- Born: 4 June 1930 London, England
- Died: 4 September 2016 (aged 86) London, England
- Occupations: Trichologist, author and entrepreneur
- Spouse: Joan Maizner
- Children: 4
- Website: philipkingsley.co.uk

= Philip Kingsley =

British trichologist and hair-care specialist (1930–2016)

Philip Kingsley (4 June 1930 – 4 September 2016) was a British trichologist, author and hair-care specialist.

== Early life ==
Kingsley was born in Bethnal Green, London to Barney Kingsley, a tailor, and Dora (née Silver), a seamstress. He left school at 14 to apprentice in his uncle's hairdressing salon to help support his family. He studied scalp dermatology and hair cycles by correspondence with the Institute of Trichologists and qualified in 1953.

== Career ==
Kingsley opened his first clinic in London in 1957 and later established permanent premises in Mayfair. In 1977 he expanded to Fifth Avenue, New York City. Kingsley's clients included numerous prominent figures such as Audrey Hepburn, Laurence Olivier, Jane Fonda, Gwyneth Paltrow, Cate Blanchett, Sienna Miller, Ivana Trump, Mick Jagger and British royalty. He built a retail product line, formalising products in 1983 and remaining involved in their testing and production thereafter.

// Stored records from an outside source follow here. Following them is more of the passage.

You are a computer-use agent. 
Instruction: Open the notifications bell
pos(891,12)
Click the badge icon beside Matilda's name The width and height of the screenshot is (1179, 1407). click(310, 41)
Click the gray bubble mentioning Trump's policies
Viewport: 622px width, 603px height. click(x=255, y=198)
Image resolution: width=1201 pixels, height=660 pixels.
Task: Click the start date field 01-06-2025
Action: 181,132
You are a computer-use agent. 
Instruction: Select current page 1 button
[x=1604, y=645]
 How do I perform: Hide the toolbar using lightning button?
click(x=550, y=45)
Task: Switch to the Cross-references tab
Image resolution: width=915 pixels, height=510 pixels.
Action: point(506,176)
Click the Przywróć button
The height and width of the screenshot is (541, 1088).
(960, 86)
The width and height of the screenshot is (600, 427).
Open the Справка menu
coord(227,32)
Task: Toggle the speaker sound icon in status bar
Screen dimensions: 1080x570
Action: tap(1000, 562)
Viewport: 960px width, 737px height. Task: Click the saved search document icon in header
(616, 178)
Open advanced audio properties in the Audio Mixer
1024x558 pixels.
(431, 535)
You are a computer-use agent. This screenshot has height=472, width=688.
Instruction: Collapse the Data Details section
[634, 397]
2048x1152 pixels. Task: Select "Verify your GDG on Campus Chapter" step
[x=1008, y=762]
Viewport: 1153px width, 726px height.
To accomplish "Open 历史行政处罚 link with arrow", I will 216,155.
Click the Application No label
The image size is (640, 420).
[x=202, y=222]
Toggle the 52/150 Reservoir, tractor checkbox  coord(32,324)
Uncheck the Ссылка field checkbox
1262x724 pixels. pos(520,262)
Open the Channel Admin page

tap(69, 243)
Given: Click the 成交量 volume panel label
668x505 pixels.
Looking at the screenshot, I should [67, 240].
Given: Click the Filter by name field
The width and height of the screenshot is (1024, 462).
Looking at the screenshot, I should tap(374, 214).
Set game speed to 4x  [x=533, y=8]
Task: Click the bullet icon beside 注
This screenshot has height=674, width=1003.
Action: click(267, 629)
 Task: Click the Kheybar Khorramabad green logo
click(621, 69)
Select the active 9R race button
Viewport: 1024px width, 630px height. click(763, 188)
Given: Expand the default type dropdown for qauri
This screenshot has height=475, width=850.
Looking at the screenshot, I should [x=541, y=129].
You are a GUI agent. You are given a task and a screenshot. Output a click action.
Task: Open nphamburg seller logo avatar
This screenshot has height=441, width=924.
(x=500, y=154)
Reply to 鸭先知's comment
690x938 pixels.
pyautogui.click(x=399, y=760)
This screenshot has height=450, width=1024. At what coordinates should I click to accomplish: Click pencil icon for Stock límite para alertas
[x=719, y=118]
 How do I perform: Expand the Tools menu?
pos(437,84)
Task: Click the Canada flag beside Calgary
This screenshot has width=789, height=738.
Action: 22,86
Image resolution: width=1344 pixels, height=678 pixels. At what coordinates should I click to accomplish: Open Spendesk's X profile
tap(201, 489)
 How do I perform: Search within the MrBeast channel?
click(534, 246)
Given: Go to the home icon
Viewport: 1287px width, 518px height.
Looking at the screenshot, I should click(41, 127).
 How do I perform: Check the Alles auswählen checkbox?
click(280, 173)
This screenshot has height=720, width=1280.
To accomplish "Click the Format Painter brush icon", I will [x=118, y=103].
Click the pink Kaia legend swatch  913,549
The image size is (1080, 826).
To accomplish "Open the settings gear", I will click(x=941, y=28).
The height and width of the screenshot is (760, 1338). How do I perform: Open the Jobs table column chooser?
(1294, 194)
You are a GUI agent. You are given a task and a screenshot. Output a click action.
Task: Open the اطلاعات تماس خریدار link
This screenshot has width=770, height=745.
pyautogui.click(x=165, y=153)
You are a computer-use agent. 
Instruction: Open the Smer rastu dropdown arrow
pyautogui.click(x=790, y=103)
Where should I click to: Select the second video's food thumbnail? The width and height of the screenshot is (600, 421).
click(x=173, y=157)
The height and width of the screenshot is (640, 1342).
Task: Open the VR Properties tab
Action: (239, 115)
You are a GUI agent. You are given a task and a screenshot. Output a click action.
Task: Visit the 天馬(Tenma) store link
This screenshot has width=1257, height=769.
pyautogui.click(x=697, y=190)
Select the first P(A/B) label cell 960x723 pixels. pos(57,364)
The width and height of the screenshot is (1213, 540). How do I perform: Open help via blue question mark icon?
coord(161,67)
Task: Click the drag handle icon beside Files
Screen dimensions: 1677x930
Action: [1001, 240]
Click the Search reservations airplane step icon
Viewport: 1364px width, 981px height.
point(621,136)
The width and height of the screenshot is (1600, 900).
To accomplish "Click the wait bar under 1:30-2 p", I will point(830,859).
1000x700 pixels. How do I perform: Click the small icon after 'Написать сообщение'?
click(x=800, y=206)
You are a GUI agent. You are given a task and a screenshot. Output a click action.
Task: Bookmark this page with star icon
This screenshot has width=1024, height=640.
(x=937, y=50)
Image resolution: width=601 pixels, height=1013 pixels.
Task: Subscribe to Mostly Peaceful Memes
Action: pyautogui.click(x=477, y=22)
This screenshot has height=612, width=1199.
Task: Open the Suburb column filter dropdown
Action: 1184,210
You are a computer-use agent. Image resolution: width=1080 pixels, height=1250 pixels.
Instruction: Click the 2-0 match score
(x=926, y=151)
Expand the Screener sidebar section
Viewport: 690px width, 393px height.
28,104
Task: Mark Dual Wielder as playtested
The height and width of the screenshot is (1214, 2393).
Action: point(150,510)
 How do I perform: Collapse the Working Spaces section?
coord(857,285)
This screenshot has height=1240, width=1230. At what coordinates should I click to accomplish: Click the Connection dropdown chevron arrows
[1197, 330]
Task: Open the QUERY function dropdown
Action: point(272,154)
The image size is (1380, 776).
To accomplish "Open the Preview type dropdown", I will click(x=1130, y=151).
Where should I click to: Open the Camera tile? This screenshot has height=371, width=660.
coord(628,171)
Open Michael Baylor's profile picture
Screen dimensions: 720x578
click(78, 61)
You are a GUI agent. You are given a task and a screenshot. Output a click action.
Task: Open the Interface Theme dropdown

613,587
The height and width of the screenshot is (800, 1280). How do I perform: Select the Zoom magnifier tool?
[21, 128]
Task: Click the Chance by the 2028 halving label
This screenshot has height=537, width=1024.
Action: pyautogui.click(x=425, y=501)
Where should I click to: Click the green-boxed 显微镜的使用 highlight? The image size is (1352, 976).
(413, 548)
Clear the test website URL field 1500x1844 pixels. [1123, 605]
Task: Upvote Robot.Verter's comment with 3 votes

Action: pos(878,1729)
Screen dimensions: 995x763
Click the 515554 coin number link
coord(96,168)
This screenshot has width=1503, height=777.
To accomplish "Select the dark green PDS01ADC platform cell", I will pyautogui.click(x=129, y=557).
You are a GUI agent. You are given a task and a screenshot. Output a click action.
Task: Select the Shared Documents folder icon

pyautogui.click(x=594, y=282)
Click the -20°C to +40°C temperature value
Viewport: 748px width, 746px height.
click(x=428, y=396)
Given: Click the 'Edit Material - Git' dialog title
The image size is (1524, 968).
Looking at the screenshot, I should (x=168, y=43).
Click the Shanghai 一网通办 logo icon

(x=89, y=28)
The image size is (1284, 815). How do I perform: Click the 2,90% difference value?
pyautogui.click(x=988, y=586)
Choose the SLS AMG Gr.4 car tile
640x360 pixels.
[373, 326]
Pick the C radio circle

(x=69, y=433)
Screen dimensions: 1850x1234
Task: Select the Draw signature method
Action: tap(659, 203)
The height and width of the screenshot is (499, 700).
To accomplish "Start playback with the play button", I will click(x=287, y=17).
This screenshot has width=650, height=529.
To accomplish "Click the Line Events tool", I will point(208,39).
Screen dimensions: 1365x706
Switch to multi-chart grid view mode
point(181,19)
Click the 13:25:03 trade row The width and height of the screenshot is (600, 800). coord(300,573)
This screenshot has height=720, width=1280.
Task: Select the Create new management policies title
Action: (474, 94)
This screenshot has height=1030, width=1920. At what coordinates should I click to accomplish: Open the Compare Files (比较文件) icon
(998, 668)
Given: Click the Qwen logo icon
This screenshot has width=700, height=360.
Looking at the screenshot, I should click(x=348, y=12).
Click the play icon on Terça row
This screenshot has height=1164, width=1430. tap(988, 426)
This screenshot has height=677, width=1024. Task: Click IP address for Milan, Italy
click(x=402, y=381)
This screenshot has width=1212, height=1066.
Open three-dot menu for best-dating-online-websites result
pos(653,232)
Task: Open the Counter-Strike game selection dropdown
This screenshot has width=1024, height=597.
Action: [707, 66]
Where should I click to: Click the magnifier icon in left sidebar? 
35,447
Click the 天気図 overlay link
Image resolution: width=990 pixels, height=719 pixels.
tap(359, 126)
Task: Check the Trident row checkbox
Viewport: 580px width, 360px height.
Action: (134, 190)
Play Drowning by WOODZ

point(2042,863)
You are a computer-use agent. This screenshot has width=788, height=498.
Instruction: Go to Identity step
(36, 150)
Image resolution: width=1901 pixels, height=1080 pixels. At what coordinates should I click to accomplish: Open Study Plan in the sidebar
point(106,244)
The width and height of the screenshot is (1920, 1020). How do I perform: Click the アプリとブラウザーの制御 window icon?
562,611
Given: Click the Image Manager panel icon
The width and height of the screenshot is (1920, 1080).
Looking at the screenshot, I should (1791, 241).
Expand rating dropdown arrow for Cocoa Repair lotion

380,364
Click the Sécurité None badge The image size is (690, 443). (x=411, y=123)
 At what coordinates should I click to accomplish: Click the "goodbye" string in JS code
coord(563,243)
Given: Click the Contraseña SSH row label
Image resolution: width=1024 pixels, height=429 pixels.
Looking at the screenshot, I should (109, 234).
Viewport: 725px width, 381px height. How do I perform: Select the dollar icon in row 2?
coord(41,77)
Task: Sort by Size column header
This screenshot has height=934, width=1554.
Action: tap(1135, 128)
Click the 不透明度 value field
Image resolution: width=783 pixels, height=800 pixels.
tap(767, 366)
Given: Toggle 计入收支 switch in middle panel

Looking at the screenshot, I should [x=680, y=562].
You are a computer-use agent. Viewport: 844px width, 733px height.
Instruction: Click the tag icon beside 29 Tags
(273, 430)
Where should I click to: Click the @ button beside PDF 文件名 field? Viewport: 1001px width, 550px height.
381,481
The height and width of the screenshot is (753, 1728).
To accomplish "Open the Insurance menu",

Kingsley developed Elasticizer, a pre-shampoo hair masque originally created for Audrey Hepburn during the making of the film Robin and Marian. In 1984 he introduced the Swimcap conditioning treatment for use by the United States Olympic synchronized swimming team. Kingsley authored four books on hair care, including The Hair Bible (2003), and wrote advice columns for The Sunday Times magazine. In addition he apparently coined the phrase “bad hair day”.

== Later life and death ==
He continued to oversee his business until his death at home in London on 4 September 2016. The cause of death was a stroke. Kingsley was survived by his second wife, Joan Maizner, two daughters from that marriage and two daughters from an earlier marriage.